When I first met him, he worked at an automobile manufacturing facility in human resources, behind a steel desk. Once a month or so, we’d pile in my car and drive to his favorite restaurant, where he always ordered the same thing. I knew he liked me when we arrived and as he emerged from the back seat noticed the gear-shift lever. “Mrs. J$@!(&!”, the name he called his co-worker who was the same age as his daughter, and a year younger than me. “Did you know she was driving a stick-shift car?”

Mrs. J$@!(&!” who had been riding in the front seat, chuckled. As he held the door to the restaurant for us, he said, “It was as smooth as an automatic transmission!”

At this lunch, less than a year after he retired, he was already waiting at the dimly lit, otherwise empty restaurant close to his home. The ashtray already held a couple of crushed-out Salems. He stood and kissed each of us on the cheek before handing us menus.

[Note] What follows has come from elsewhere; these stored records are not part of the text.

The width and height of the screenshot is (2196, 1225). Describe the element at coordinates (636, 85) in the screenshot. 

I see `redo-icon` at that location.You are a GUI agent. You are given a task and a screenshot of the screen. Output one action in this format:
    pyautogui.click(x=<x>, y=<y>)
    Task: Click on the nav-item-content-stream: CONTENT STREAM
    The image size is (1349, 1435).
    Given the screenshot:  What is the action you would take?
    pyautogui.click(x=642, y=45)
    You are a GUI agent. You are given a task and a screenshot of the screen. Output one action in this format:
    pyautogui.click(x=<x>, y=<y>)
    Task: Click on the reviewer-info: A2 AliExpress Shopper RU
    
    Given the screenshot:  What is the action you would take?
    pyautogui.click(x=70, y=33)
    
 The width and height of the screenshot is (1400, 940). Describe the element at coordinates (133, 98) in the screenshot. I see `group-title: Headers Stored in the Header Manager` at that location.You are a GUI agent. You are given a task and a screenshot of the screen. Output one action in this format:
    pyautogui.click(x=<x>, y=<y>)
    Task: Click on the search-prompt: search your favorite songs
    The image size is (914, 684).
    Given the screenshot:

He looked at me somberly. “Mrs. J$@!&!” tells me you’re getting divorced.”

I smiled. “Yeah, but it’s okay.”

Mrs. J$@!&!” put her hand on my forearm and smiled. “She’s fine.” Mrs. J$@!&!” had taken over his position when he retired, and had continued to send me work during a challenging time in my life.

“Good.” He lit another cigarette.

Our waitress arrived. I ordered a salad. I don’t remember what Mrs. J$@!&!” ordered, but he commented, as usual, “I don’t see how she can eat that much, but she always does. Mrs. J$@!&!” laughed. The waitress didn’t take his order. She already knew.

“You’ll get through this,” he said.  “Just don’t think.”